ANZ on Friday said the Federal Court of Australia has approved its settlement with the corporate watchdog in relation to attempted unconscionable conduct and also compliance controls in the bank bill swap market.
In a statement after the settlement ANZ has acknowledged that, in the course of trading on the BBSW market, a small number of traders attempted to engage in unconscionable conduct on ten dates between September 2010 and February 2012.
ANZ also said it did not have in place adequate policies and systems to monitor trading and communications of its BBSW traders.
There has been no allegation by ASIC of collusion between ANZ and other institutions.
“We know our customers and the community expect better from us and we apologise for both the attempted unconscionable conduct and our inability to prevent or detect the behaviour," said ANZ Chief Risk Officer Nigel Williams.

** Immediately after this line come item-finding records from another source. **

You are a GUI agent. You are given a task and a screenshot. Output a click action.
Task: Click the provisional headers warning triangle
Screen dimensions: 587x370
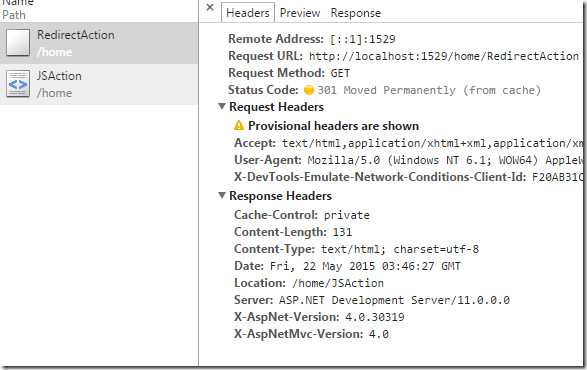pos(238,125)
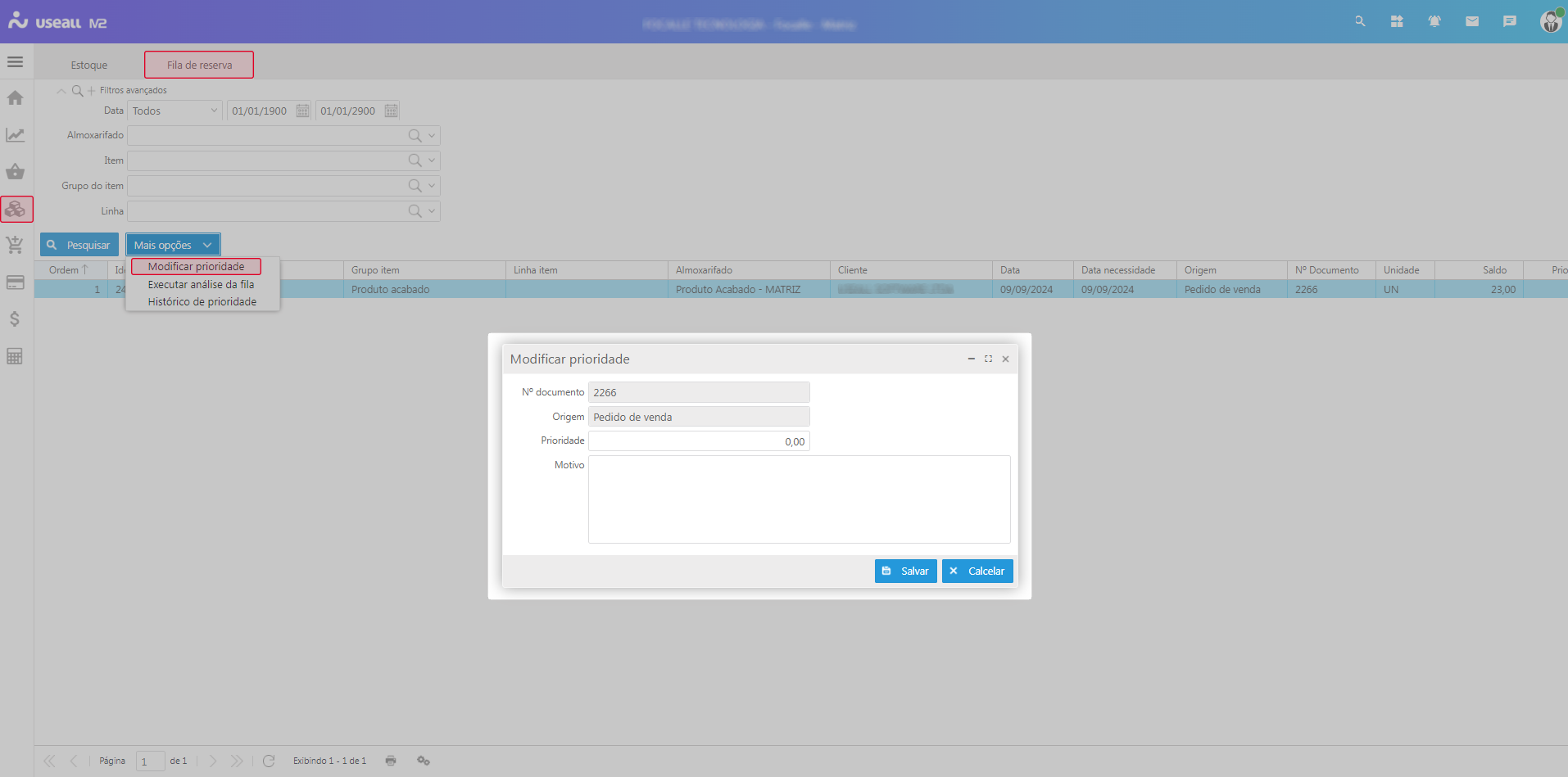Expand the Almoxarifado field dropdown arrow

tap(432, 136)
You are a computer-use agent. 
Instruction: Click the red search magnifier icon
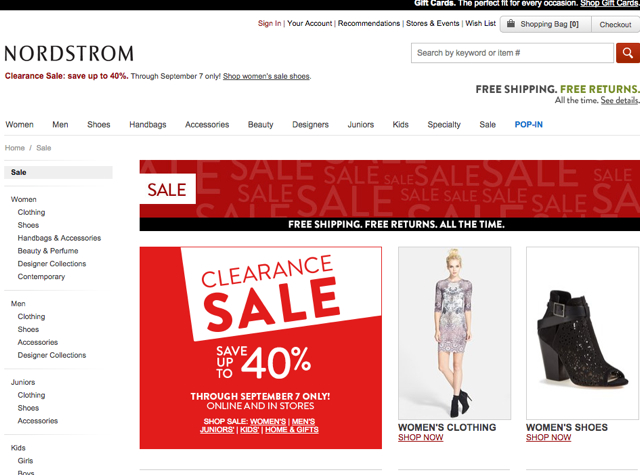628,53
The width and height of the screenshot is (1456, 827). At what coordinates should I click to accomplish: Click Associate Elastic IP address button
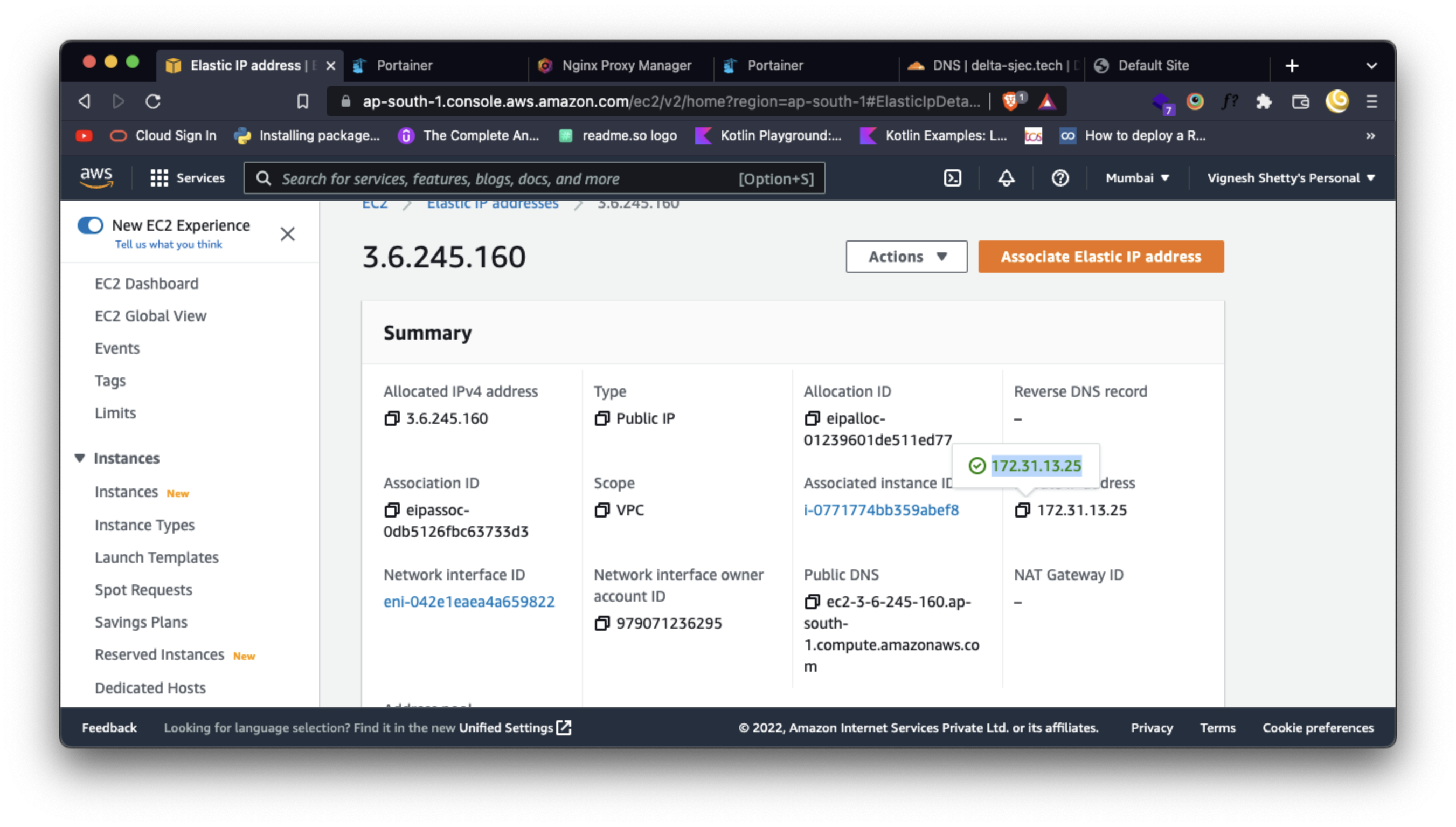(1100, 257)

Since 2015, he said, the lender has significantly changed the way it manages its Markets business, including new policies and systems as well as introducing extensive training for all its traders.
As part of the resolution, ANZ has agreed to a $10 million penalty. This is line with the deal struck by National Australia Bank with ASIC on October 27.
The banks will also make a further payment of $20 million to a Financial Consumer Protection Fund and a pay $20 million toward ASIC’s costs.
Both banks have agreed to enter into an enforceable undertaking with ASIC, where an independent expert will be appointed to review controls, policies, training and monitoring of BBSW trading.
As previously announced, ANZ said the financial impact of the agreement was reflected in the 2017 Financial Year results and was largely covered by the provisioning held as at 31 March 2017.